ソースMarkTechPost著者: Asif Razzaq

今週、Moonshot AIはコード特化型エージェントモデル「Kimi K2.7-Code」をリリースしました。モデルの重みはHugging Face上でModified MITライセンスのもと公開され、Kimi APIおよびKimi Codeからもアクセス可能です。

K2.7-Codeは汎用チャットではなく、長期的なソフトウェアエンジニアリングタスクを対象としています。計画、編集、ツール実行、デバッグを多段階で行います。Moonshotはこのモデルと連携するサブスクリプション型コーディングプラットフォームも提供しています。

モデルアーキテクチャは混合エキスパート(MoE)で、総パラメータ1T、トークンあたり32Bを活性化します。384のエキスパートを持ち、トークンごとに8つのエキスパートと1つの共有エキスパートを選択、61層(うち1層は高密度)で構成。アテンションにはMLA、フィードフォワードにはSwiGLUを採用。MoonViT視覚エンコーダは4億パラメータを追加し、画像・動画入力に対応。ネイティブINT4量子化を実装し、コンテキストウィンドウは256Kトークン(262,144)です。

使用上の制約として、思考モードは必須で無効化するとAPIエラーが返ります。サンプリングパラメータは固定(temperature 1.0、top_p 0.95、n 1、ペナルティ0.0)で、デフォルト最大出力は32,768トークン。セルフホスティングはvLLM、SGLang、KTransformersで可能ですが、Hugging Faceリポジトリは約595 GBと大容量で、サーバークラスのデプロイが前提です。

ベンチマークでは、Moonshotチームが6つの指標を公表。K2.7-CodeはK2.6を全指標で上回り、最大の向上はKimi Code Bench v2で50.9→62.0(+21.8%)。また、MCP Mark Verifiedでは81.1を記録し、Claude Opus 4.8(76.4)を上回りました。MLS Bench LiteではGPT-5.5に迫るスコアです。

推論トークンの効率性も際立ちます。K2.6比で約30%の削減を報告しており、「考えすぎの低減」と位置づけています。推論トークンは出力トークンとして課金されるため、長いコーディングタスクではコスト削減、処理速度向上、コンテキスト制限までのステップ増加につながります。

主なユースケースは、リポジトリ規模のリファクタリング、コードレビュー、MCPツールワークフロー、長文コンテキスト分析です。例えば、失敗するテストスイートをエージェントに指示すると、ファイルを読み込み、モジュール間を編集し、テストが通るまで再実行します。プルリクエストの差分を渡してリスク分析を依頼することもでき、256Kウィンドウが大規模な差分やログを収容します。
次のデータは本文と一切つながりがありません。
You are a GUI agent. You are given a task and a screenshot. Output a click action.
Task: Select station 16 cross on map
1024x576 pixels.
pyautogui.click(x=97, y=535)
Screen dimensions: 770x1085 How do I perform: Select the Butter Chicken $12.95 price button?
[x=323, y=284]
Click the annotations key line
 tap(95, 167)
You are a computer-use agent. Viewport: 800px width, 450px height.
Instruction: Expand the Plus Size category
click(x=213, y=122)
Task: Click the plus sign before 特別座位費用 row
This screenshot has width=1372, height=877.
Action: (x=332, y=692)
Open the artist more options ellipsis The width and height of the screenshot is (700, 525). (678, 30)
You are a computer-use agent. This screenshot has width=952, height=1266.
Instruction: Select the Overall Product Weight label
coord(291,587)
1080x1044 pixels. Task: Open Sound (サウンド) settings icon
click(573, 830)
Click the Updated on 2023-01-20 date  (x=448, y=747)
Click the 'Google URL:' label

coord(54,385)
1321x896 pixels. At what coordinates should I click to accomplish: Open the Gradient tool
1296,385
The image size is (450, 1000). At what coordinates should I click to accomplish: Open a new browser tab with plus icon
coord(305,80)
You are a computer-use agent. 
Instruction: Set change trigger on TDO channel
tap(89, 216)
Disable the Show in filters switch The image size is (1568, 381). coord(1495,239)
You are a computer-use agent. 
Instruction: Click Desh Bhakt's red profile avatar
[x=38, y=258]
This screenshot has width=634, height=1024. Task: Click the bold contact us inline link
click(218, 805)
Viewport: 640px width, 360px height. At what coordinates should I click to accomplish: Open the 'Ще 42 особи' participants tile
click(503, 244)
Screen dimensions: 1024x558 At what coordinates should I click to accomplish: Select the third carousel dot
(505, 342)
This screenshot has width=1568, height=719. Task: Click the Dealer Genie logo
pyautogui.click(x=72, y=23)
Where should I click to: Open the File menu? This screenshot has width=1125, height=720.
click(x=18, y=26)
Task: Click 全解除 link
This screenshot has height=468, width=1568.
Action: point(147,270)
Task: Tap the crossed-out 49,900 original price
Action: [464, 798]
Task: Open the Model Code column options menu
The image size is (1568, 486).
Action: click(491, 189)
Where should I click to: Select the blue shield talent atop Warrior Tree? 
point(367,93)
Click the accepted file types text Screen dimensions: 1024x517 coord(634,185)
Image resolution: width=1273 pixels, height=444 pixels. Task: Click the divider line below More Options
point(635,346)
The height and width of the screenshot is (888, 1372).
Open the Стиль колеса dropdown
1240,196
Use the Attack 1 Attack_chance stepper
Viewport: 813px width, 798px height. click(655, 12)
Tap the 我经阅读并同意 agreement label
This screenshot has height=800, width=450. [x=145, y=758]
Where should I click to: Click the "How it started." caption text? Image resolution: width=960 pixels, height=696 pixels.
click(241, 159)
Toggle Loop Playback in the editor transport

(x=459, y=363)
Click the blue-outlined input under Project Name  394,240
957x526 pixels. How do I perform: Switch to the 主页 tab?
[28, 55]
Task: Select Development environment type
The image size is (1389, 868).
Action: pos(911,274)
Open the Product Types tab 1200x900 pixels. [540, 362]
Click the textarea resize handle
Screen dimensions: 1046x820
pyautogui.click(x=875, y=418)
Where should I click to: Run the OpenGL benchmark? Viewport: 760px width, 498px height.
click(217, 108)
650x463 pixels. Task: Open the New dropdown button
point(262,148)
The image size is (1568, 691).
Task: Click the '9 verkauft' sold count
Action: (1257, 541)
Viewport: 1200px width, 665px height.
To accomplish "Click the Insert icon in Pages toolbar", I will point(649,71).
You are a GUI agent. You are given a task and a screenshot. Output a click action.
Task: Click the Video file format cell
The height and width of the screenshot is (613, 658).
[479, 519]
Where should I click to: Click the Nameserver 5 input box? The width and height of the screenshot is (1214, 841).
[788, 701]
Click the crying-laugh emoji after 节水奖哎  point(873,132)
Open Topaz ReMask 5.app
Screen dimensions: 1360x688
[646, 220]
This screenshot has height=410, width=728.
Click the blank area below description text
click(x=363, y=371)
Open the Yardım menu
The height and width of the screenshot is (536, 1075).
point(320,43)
API価格は入力100万トークンあたり$0.95、出力$4.00、キャッシュ入力は$0.19と、クローズドなフロンティアモデルに比べて低価格です。オープンな代替として、Qwen3-Coder-480B-A35B(Qwenライセンス)がありますが、価格はホストによって異なります。

すべてのベンチマークは自社報告であり、独立した検証待ちですが、K2.7-Codeはコード分野で明確な進歩を示しています。オープンウェイト、固定サンプリング、思考モードの強制、大規模なセルフホスティング要件が主なトレードオフです。